**INSTRUCTIONS FOR THE TASK**. The output should be identical to the entries that follow.
# # #
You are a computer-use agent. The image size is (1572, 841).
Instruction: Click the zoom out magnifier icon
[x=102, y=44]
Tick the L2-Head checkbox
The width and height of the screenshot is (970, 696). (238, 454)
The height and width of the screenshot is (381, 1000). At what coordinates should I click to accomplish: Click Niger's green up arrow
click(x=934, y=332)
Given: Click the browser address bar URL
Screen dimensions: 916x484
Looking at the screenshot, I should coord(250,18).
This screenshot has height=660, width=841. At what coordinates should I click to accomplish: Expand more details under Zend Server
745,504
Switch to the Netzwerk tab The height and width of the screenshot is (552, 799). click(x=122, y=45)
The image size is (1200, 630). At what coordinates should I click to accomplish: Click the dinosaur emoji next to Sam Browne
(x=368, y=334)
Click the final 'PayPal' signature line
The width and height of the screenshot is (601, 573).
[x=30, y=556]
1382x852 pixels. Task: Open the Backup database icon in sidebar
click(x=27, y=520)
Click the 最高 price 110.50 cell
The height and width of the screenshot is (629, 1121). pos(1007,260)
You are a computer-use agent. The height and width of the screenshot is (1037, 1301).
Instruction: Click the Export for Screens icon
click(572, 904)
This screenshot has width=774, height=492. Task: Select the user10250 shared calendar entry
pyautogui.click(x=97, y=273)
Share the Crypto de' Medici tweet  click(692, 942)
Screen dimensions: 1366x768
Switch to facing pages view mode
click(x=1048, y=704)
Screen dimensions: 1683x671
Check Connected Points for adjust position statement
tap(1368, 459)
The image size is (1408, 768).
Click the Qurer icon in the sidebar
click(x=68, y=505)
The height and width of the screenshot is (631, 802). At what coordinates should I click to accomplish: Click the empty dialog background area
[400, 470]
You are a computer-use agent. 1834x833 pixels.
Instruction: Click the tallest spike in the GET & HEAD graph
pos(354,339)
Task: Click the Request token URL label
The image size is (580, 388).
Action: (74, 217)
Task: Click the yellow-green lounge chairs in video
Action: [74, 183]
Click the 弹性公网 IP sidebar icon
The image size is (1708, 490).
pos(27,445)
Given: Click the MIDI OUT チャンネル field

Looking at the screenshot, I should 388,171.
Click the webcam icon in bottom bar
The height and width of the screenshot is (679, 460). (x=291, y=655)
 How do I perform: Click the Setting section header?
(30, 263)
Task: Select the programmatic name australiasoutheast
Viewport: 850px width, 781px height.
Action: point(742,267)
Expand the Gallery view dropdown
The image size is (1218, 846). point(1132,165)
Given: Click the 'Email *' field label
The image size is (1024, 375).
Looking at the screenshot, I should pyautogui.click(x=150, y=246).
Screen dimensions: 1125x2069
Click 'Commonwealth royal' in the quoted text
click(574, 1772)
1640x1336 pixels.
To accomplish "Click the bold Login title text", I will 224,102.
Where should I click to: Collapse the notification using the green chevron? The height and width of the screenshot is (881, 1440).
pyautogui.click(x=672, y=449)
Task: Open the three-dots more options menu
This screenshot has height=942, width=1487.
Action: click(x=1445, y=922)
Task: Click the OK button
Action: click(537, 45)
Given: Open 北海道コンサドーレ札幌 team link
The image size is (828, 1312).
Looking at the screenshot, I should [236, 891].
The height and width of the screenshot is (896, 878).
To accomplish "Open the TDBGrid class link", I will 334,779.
# # #
**SOLUTION TO THE PROBLEM**.
You are a computer-use agent. The image size is (1572, 841).
Instruction: Click the zoom out magnifier icon
[x=102, y=44]
Tick the L2-Head checkbox
The width and height of the screenshot is (970, 696). (238, 454)
The height and width of the screenshot is (381, 1000). At what coordinates should I click to accomplish: Click Niger's green up arrow
click(x=934, y=332)
Given: Click the browser address bar URL
Screen dimensions: 916x484
Looking at the screenshot, I should coord(250,18).
This screenshot has height=660, width=841. At what coordinates should I click to accomplish: Expand more details under Zend Server
745,504
Switch to the Netzwerk tab The height and width of the screenshot is (552, 799). click(x=122, y=45)
The image size is (1200, 630). At what coordinates should I click to accomplish: Click the dinosaur emoji next to Sam Browne
(x=368, y=334)
Click the final 'PayPal' signature line
The width and height of the screenshot is (601, 573).
[x=30, y=556]
1382x852 pixels. Task: Open the Backup database icon in sidebar
click(x=27, y=520)
Click the 最高 price 110.50 cell
The height and width of the screenshot is (629, 1121). pos(1007,260)
You are a computer-use agent. The height and width of the screenshot is (1037, 1301).
Instruction: Click the Export for Screens icon
click(572, 904)
This screenshot has width=774, height=492. Task: Select the user10250 shared calendar entry
pyautogui.click(x=97, y=273)
Share the Crypto de' Medici tweet  click(692, 942)
Screen dimensions: 1366x768
Switch to facing pages view mode
click(x=1048, y=704)
Screen dimensions: 1683x671
Check Connected Points for adjust position statement
tap(1368, 459)
The image size is (1408, 768).
Click the Qurer icon in the sidebar
click(x=68, y=505)
The height and width of the screenshot is (631, 802). At what coordinates should I click to accomplish: Click the empty dialog background area
[400, 470]
You are a computer-use agent. 1834x833 pixels.
Instruction: Click the tallest spike in the GET & HEAD graph
pos(354,339)
Task: Click the Request token URL label
The image size is (580, 388).
Action: (74, 217)
Task: Click the yellow-green lounge chairs in video
Action: [74, 183]
Click the 弹性公网 IP sidebar icon
The image size is (1708, 490).
pos(27,445)
Given: Click the MIDI OUT チャンネル field

Looking at the screenshot, I should 388,171.
Click the webcam icon in bottom bar
The height and width of the screenshot is (679, 460). (x=291, y=655)
 How do I perform: Click the Setting section header?
(30, 263)
Task: Select the programmatic name australiasoutheast
Viewport: 850px width, 781px height.
Action: point(742,267)
Expand the Gallery view dropdown
The image size is (1218, 846). point(1132,165)
Given: Click the 'Email *' field label
The image size is (1024, 375).
Looking at the screenshot, I should pyautogui.click(x=150, y=246).
Screen dimensions: 1125x2069
Click 'Commonwealth royal' in the quoted text
click(574, 1772)
1640x1336 pixels.
To accomplish "Click the bold Login title text", I will 224,102.
Where should I click to: Collapse the notification using the green chevron? The height and width of the screenshot is (881, 1440).
pyautogui.click(x=672, y=449)
Task: Open the three-dots more options menu
This screenshot has height=942, width=1487.
Action: click(x=1445, y=922)
Task: Click the OK button
Action: click(537, 45)
Given: Open 北海道コンサドーレ札幌 team link
The image size is (828, 1312).
Looking at the screenshot, I should [236, 891].
The height and width of the screenshot is (896, 878).
To accomplish "Open the TDBGrid class link", I will 334,779.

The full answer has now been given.